SÉRIE DE CONSIGNES >>
**a.** D'après le texte sur l'Île de Ré, quel événement de 2010 a marqué une accélération des évolutions de l'île ?
**b.** Résumez le texte sur l'Île de Ré en deux phrases.
**c.** Reproduisez le passage du texte sur l'Île de Ré qui va de « L’Île de Ré » jusqu'à « attractions très fortes. ».

TEXTE CITÉ >>
↓↓↓

L’Île de Ré a vécu depuis 40 ans des évolutions considérables avec une accélération depuis Xynthia en 2010. Jusqu’à un été 2018 qualifié par certains de « Grand Bazar », tant la qualité de vie a paru altérée et ceci pour la première fois, pour un grand nombre de résidents permanents, secondaires ou touristes habitués de l’île. Si les perceptions d’une dégradation de la qualité de vie doivent être examinées avec précaution tant les appréciations sont personnelles et diverses, elles doivent néanmoins faire l’objet d’une vraie attention sur l’évolution d’un territoire insulaire qui concentre des attractions très fortes.

↑↑↑

Données de repérage d'éléments >>

↓↓↓

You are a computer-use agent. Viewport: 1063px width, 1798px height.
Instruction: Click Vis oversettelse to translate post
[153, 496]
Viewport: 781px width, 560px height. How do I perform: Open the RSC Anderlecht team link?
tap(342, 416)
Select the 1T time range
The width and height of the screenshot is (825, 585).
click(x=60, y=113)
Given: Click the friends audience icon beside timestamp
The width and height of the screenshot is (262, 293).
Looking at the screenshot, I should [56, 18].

↑↑↑
↓↓↓

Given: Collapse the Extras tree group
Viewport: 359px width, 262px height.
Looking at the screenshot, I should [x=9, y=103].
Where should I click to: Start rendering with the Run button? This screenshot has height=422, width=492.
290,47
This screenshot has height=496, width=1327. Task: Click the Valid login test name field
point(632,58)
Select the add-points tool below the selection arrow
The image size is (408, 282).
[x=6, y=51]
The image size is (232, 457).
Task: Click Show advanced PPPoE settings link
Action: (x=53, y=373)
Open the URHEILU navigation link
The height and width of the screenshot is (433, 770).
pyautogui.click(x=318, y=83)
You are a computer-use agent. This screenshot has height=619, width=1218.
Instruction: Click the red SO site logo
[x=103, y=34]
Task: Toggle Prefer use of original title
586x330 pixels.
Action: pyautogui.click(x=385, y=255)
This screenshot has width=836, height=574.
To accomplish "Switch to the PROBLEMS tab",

↑↑↑
↓↓↓

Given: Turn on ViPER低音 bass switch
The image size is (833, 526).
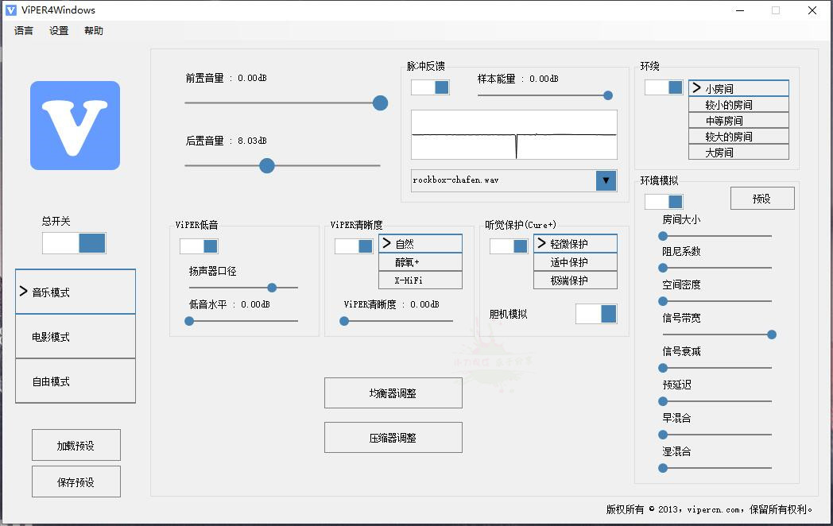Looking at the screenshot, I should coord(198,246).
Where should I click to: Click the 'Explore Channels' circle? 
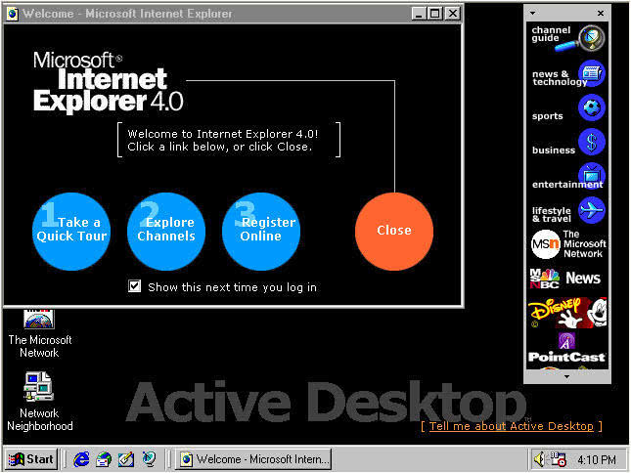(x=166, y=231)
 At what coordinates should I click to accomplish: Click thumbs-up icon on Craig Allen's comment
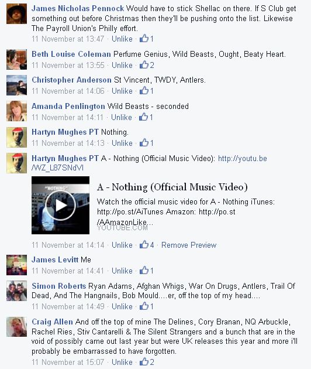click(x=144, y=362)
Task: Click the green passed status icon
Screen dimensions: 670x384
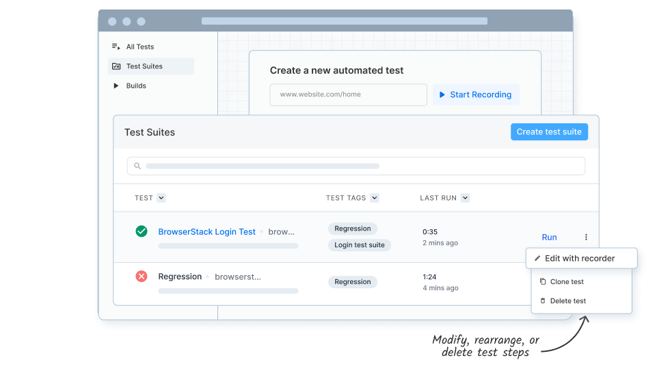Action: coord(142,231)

↑↑↑

RÉPONSES FINALES >>
**a.** Xynthia.

**b.** Depuis 40 ans, l'Île de Ré a connu des évolutions considérables, accélérées depuis Xynthia en 2010, jusqu'à un été 2018 où la qualité de vie a paru altérée pour un grand nombre de résidents permanents, de résidents secondaires et de touristes habitués. Bien que ces perceptions d'une dégradation soient personnelles et diverses et doivent être examinées avec précaution, elles méritent une vraie attention pour ce territoire insulaire aux attractions très fortes.

**c.**
L’Île de Ré a vécu depuis 40 ans des évolutions considérables avec une accélération depuis Xynthia en 2010. Jusqu’à un été 2018 qualifié par certains de « Grand Bazar », tant la qualité de vie a paru altérée et ceci pour la première fois, pour un grand nombre de résidents permanents, secondaires ou touristes habitués de l’île. Si les perceptions d’une dégradation de la qualité de vie doivent être examinées avec précaution tant les appréciations sont personnelles et diverses, elles doivent néanmoins faire l’objet d’une vraie attention sur l’évolution d’un territoire insulaire qui concentre des attractions très fortes.